Although Donald Trump denounced the outbreak of violence in Charlottesville, former Imperial Wizard of the Ku Klux Klan David Duke claimed Trump inspired the rally and called his election a “turning point for the people of this country. We are determined to take our country back.”

Last week, tens of thousands of rightwing Poles with allies from Slovakia, Hungary, and Spain, marched in Warsaw under banners declaring “Europe Will Be White” and “Pray for Islamic Holocaust.” Demonstrators chanted “Pure Poland, White Poland” and “Refugees Get Out.” Weeks earlier, outrage when images of Anne Frank were used to insult members of an Italian soccer team based in Rome, exposed a history of anti-Semitic and racist taunting at matches. In recent elections, openly fascist or neo-fascist political parties have made significant inroads in Germany (Alternative für Deutschland); Hungary (Jobbik); France (Front National); Greece (Golden Dawn); the Netherlands (Partij voor de Vrijheid); Italy (Lega Nord); Denmark (Danish People’s Party); and Austria (Freiheitliche Partei Österreichs).

Fascism has not arrived in the United States with the election of Donald Trump. However, it is worth quoting the War Department memo again as a conclusion to this blog.

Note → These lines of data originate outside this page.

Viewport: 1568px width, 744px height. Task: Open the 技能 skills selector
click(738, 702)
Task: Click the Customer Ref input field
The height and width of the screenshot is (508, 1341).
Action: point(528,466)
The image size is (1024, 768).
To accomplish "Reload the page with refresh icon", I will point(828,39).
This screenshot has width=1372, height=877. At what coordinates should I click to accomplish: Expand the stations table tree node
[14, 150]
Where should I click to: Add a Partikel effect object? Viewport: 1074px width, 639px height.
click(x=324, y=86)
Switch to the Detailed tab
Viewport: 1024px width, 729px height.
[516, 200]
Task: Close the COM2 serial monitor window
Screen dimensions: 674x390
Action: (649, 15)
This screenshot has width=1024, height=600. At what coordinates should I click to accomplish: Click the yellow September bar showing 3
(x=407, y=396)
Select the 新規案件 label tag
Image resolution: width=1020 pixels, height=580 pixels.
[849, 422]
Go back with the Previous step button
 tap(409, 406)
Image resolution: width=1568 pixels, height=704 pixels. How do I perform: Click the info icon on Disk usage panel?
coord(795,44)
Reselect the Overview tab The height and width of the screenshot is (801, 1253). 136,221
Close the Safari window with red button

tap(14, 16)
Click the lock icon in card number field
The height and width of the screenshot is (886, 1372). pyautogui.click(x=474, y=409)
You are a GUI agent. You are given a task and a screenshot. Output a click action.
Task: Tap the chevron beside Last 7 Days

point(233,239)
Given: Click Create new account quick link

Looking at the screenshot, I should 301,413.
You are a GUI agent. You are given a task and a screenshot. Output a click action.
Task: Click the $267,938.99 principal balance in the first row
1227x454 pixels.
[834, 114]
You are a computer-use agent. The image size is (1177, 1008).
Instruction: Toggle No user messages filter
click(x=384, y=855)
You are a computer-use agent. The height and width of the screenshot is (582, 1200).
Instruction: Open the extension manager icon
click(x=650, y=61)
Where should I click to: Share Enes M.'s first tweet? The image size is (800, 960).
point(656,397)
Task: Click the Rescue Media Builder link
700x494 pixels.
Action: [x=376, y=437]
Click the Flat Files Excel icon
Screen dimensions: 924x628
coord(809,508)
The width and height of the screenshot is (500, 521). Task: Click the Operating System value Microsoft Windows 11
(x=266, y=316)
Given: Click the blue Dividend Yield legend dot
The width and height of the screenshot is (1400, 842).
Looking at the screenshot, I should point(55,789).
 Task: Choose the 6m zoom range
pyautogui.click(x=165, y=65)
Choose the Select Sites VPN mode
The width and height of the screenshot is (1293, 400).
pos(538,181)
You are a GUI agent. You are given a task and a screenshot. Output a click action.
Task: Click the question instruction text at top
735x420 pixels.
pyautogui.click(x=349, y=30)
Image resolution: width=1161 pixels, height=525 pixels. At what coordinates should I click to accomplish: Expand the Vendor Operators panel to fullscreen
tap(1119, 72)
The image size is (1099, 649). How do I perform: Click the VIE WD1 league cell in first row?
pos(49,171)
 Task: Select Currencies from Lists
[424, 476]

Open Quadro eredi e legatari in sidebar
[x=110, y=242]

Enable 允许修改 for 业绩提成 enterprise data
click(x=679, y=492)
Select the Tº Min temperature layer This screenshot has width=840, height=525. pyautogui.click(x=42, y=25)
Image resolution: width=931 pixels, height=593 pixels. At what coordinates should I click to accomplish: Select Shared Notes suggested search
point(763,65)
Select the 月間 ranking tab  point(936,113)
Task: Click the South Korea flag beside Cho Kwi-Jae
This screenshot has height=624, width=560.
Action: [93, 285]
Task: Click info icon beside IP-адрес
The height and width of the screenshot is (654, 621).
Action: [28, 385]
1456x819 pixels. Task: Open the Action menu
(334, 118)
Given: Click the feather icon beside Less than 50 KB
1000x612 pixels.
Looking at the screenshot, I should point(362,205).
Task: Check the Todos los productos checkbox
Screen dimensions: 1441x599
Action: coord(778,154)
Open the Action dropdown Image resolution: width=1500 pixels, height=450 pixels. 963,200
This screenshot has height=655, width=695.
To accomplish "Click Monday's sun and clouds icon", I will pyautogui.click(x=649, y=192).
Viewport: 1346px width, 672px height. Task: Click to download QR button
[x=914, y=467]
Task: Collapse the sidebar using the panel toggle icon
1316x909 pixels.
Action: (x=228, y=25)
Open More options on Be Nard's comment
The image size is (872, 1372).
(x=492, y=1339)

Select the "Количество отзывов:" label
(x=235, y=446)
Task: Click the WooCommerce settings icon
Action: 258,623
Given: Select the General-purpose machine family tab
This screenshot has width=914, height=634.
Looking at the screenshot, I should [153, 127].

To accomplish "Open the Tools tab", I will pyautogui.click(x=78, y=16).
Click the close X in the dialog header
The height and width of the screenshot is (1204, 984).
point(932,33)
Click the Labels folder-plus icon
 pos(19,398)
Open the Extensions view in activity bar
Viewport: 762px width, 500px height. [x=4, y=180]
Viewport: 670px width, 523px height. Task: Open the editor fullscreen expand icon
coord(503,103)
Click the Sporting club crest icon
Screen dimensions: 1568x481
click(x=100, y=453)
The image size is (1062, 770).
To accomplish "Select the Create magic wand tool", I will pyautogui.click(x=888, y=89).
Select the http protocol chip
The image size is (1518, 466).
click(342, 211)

“Fascism is not the easiest thing to identify and analyze; nor, once in power, is it easy to destroy.” However, according to the War Department, “it is important for our future and that of the world that as many as possible understand the causes and practices of fascism in order to combat.” The memo stressed four points.

(1) Fascism is more apt to come to power in time of economic crisis;

(2) Fascism inevitably leads to war;

(3) it can come in any country;

(4) we can best combat it by making our democracy work.